In the long debate over health care reform, Democrats have made hay by beating up on the health insurance industry. This week, the Obama Administration was at it again, going after California’s Anthem Blue Cross for a planned 25-percent rate increase in annual premiums for its nearly 700,000 customers.
Health and Human Services Secretary Kathleen Sibelius expressed indignation “at the whim of private, for-profit insurance companies who are raking in billions in profits each year,” while President Barack Obama called the rate increase “a preview of coming attractions” if Congress fails to pass his health insurance bill.
House Speaker Nancy Pelosi (D-CA) has led the attack. As Democrats cobbled together a health care bill over the summer, she predicted, “The glory days are coming to an end for the health insurance industry in our country.” As Democrats went home for the August recess, she accused the insurance industry of “carpet bombing, shock and awe” against public opinion and distributed a memo urging Democratic legislators to demonize health insurance companies.
When those same legislators heard from outraged constituents, Pelosi blamed health insurance companies, which she deemed “the villains in this.”
While health insurance companies might be an easy target for Democrats, their vilification of the health insurance industry is treacherous. Unlike 1993-1994, when they vigorously opposed President Clinton’s proposed health care plan, the health insurance industry supported the Obama Administration’s efforts to reform the system. By the time Obama was sworn into office, the Association of Health Insurance Providers (AHIP) had already come out in favor of proposals to require health insurance companies to enroll anyone – regardless of pre-existing condition, mandates to purchase health insurance and federally-imposed limits on premiums for the elderly, among other proposals.
The Democratic assault on the health insurance industry is also dishonest.
Each year, Fortune Magazine ranks the most – and least – profitable industries in America. From 2006 to 2008, the health insurance industry finished 33rd, 28th and 35th in profitability relative to other American industries. They were less profitable than public utilities, metals manufacturers, and even – in 2008 – the construction industry. So unprofitable are health insurance companies, in fact, that Fortune ranks the industry as among the worst possible investments, just above auto manufacturers.
As for Anthem Blue Cross, it loses money on its individual health insurance business in California (its $2.7 billion profit for the quarter came from the one-time sale of a business unit).

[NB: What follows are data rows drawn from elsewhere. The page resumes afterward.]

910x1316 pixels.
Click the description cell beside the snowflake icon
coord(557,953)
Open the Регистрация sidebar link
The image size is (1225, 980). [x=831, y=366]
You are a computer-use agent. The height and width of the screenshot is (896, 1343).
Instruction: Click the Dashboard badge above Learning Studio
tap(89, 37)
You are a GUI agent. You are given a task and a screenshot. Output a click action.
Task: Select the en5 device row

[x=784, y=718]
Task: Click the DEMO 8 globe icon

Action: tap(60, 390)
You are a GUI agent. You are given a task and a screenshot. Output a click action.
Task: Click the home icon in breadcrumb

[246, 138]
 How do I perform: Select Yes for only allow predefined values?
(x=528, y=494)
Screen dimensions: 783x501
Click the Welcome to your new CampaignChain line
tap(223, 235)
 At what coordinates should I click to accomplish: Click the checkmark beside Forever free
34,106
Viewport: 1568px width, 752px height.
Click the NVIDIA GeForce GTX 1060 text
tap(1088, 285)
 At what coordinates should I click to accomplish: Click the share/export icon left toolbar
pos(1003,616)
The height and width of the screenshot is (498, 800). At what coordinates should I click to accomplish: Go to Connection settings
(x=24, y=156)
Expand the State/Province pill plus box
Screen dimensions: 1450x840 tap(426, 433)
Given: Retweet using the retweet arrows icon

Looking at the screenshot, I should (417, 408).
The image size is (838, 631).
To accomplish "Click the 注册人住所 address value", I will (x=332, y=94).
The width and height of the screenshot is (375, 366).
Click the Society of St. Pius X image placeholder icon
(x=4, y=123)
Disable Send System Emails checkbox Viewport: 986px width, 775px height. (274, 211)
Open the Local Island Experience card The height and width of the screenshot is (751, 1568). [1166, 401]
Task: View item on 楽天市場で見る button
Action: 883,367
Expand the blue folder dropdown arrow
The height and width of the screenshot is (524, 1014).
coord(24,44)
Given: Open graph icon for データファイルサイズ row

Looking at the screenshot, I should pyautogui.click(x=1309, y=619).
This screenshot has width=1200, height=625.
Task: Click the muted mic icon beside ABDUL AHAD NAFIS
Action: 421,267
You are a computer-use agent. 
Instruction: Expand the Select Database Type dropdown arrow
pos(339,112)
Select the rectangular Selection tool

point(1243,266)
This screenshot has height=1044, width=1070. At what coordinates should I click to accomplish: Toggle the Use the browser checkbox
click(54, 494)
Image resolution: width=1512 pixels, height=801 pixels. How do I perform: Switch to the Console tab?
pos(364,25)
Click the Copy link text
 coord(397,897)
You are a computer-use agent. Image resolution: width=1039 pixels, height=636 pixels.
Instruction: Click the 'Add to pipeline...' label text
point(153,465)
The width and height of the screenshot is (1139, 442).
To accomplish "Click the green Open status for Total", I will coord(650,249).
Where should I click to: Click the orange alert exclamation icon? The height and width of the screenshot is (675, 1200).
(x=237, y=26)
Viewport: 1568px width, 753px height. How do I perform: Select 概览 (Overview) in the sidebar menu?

Health insurance rates are going up this year – but not because of greed. Instead, the economic downturn has prompted many healthy people to drop their insurance, leaving more expensive, sicker people in a declining pool, driving up premiums.
But perhaps the biggest villain of all is Pelosi herself, who – with Senate Majority Harry Reid – pieced together corrupt health care reform packages that did little to reform the system, and nothing to drive down costs for consumers.
Americans can be justifiably outraged at massive bonuses taken by executives in financial services companies that benefited from a multi-trillion dollar bailout just last year.
But to blame rising health insurance costs on a greedy health insurance industry is dishonest, at best, and demagoguery at worst. The facts tell a different story.
Jim Burkee is an associate professor of history at Concordia University Wisconsin and a former Republican candidate for Congress.